The main focus of the pilot will be non-imposed PASS, i.e. studies which are not a condition to the marketing authorisation.

EMA, through its Scientific Advice Working Party (SAWP), provides scientific advice to companies during the development of their medicines to help them design trials that are scientifically sound and generate robust data for the benefit-risk assessment of medicines. This new scientific advice procedure will systematically involve PRAC. The membership of the SAWP will be extended to include at least two PRAC delegates plus alternates, adding specific expertise in pharmacoepidemiology to the competences of the SAWP. The scientific advice for the PASS protocols will be agreed by the PRAC.

The PRAC currently endorses the protocols of imposed PASS studies and can review protocols of non-imposed PASS. With this pilot, EMA is offering an additional option for companies to ask specific questions on the design of their studies through scientific advice earlier on, or at any other stage of the development of the protocol of these studies.

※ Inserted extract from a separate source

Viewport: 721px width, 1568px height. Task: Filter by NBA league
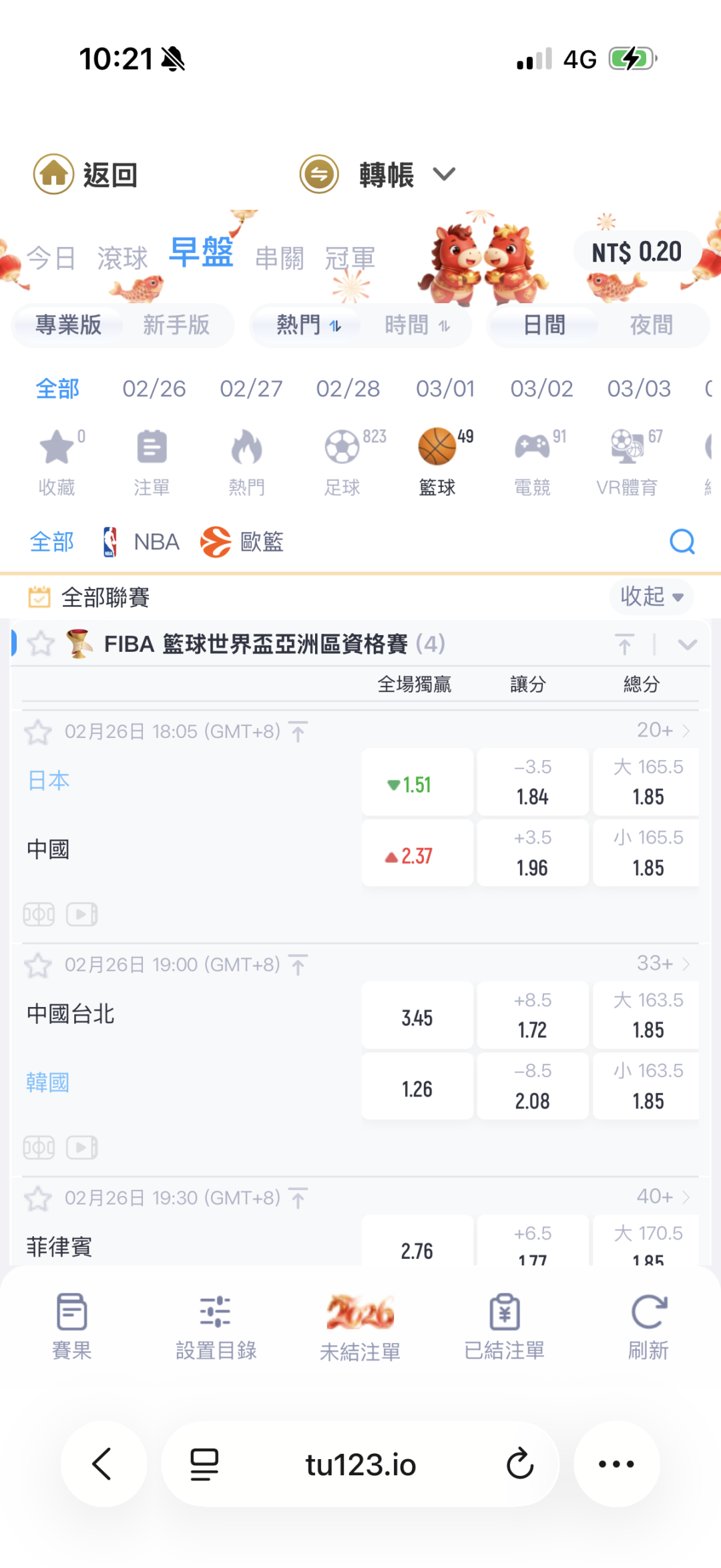click(142, 542)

This should result in efficiency gains throughout the process, allow a more intensive interaction with companies and help shorten protocol review times.

In this pilot, requesting scientific advice should assist the developers in putting together safety studies which are of high quality and can provide useful information on a medicine in a real-life setting, in the interest of patients. Overall, the pilot will foster a more integrated approach to the planning of safety, efficacy and quality studies during the lifecycle of a medicine.

EMA is publishing updated questions and answers to give more details on this procedure, as well as the letter of intent companies should send to the Agency to submit a request for scientific advice.